◆ Activity:
Beginning with the line that contains "Given: Show more DevTools tabs via chevron" in the material below, print each line exactly until the line that contains "938x628 pixels." has been printed, then stop.

[Material for the task Boundary: Start]

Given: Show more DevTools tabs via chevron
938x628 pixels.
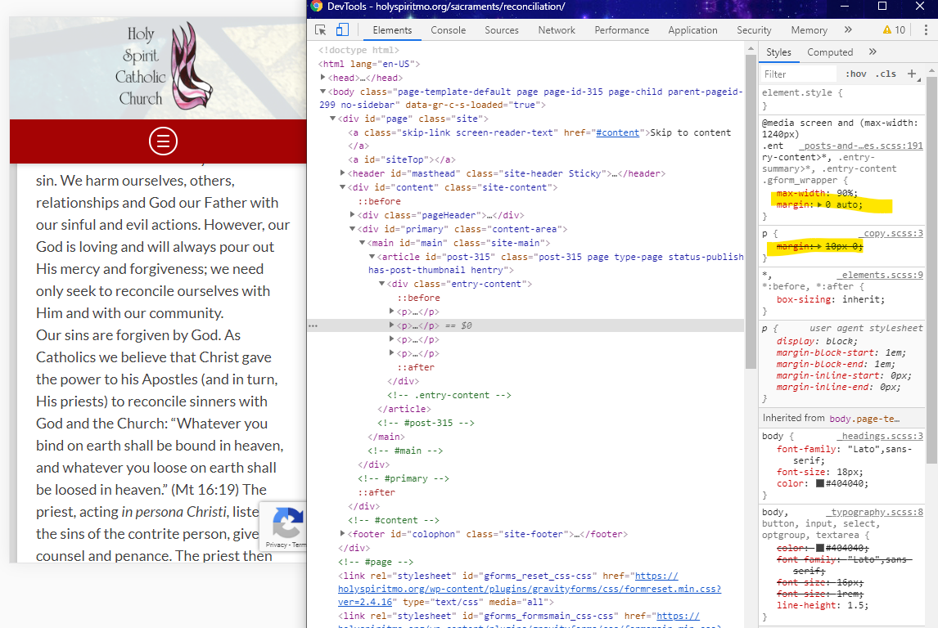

[Material for the task Boundary: End]
[Material for the task Boundary: Start]

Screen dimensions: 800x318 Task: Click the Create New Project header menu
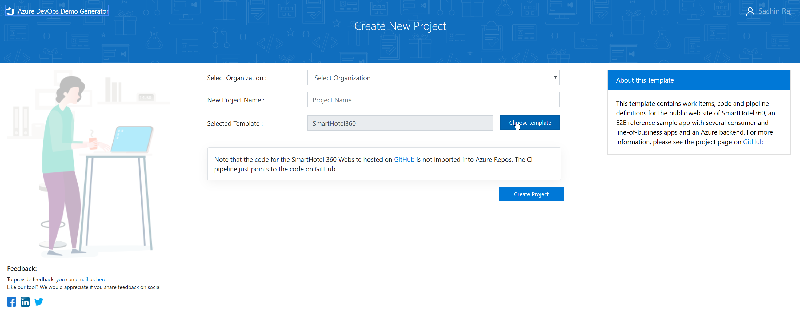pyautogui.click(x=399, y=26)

[Material for the task Boundary: End]
[Material for the task Boundary: Start]

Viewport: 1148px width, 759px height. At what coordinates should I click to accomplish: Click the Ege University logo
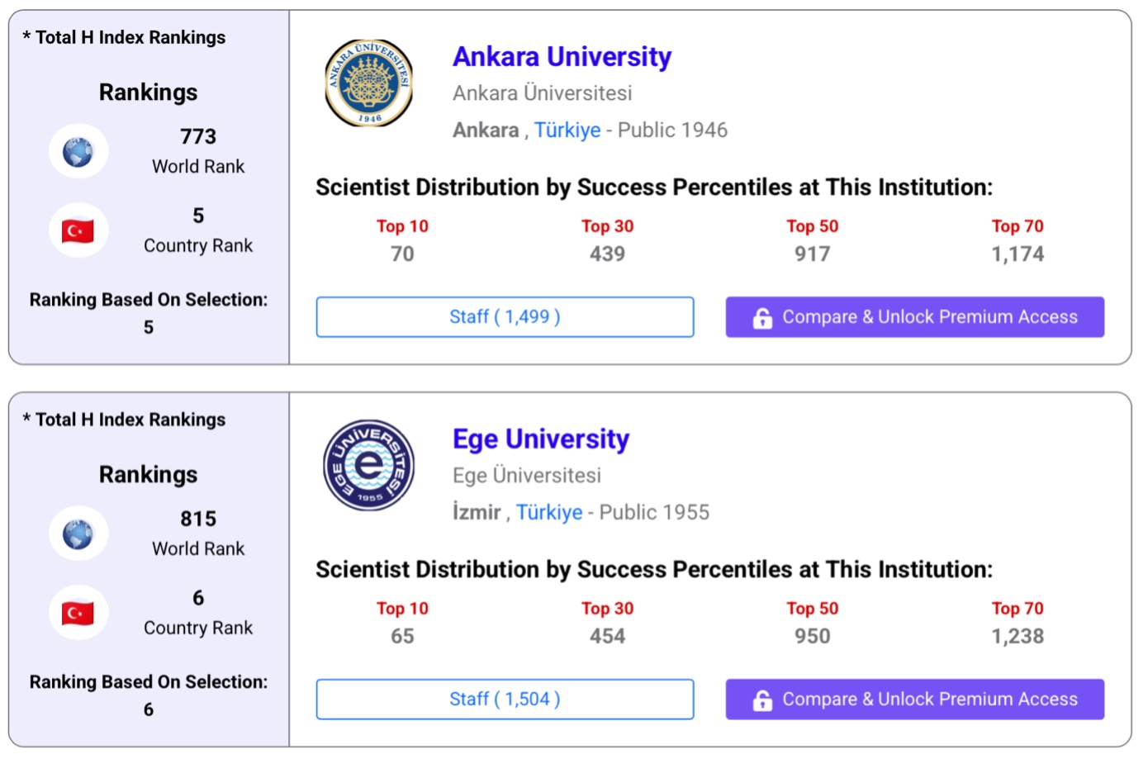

[Material for the task Boundary: End]

◆ Exercise solution:
Given: Show more DevTools tabs via chevron
938x628 pixels.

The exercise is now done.